# Non-pregnant dwarf goat with vaginal bleeding



## Moorend23 (Today at 12:42 PM)

Hey everyone, first time poster but have followed the threads for ages.  Sorry couldnt find an exact match to my issue but we aren't new to goats but not experts.  We have three adult myotonic goats (1 female and two wethers), 2 dwarf goats (1 wether, and 1 female), 1 intact male sheep, and 22 chickens (in separate area from goats.  Yesterday we noticed that our female dwarf goat Sophie is having some vaginal bleeding (pic attached).  She otherwise appears well, eating and drinking and good attitude.  Temperature 102.8.  Gums appears reasonably pink and moist.  The lamb has only attempted mounting her once (that we have seen), and is very mellow and non-aggressive.  the two area in the same area and it has never caused a problem.  Thoughts?
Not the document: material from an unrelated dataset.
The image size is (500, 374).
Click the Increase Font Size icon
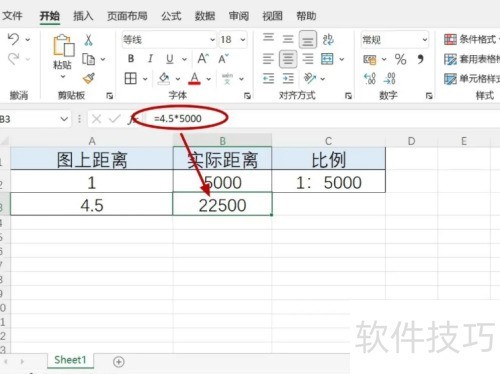tap(203, 59)
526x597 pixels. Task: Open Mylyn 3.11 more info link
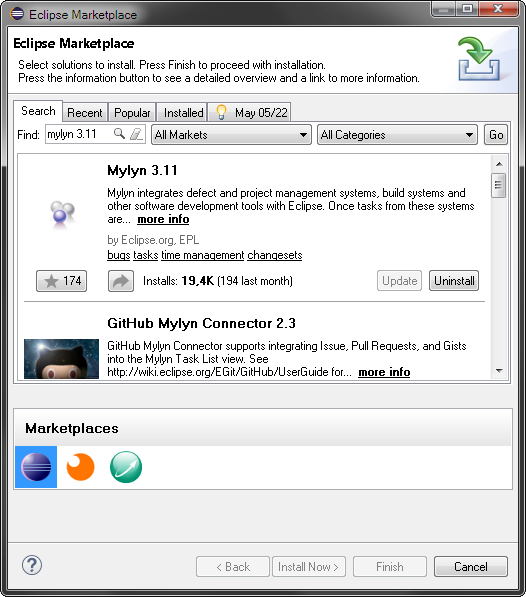(x=163, y=219)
Thanks ahead of time.


----------



## Mini Horses (Today at 1:01 PM)

Call a vet.  Sheep could be causing issues but, she's got a problem.  That's a good amount of bleeding.


----------



## frustratedearthmother (Today at 1:47 PM)

Looks like she's got swelling along with the blood.  I'm going to blame it on the sheep.  I'd separate them.  I also think a vet would be a good idea in case she has some internal damage and a possible infection building.

Good luck with her and we'd love to know how she gets along in the future.


----------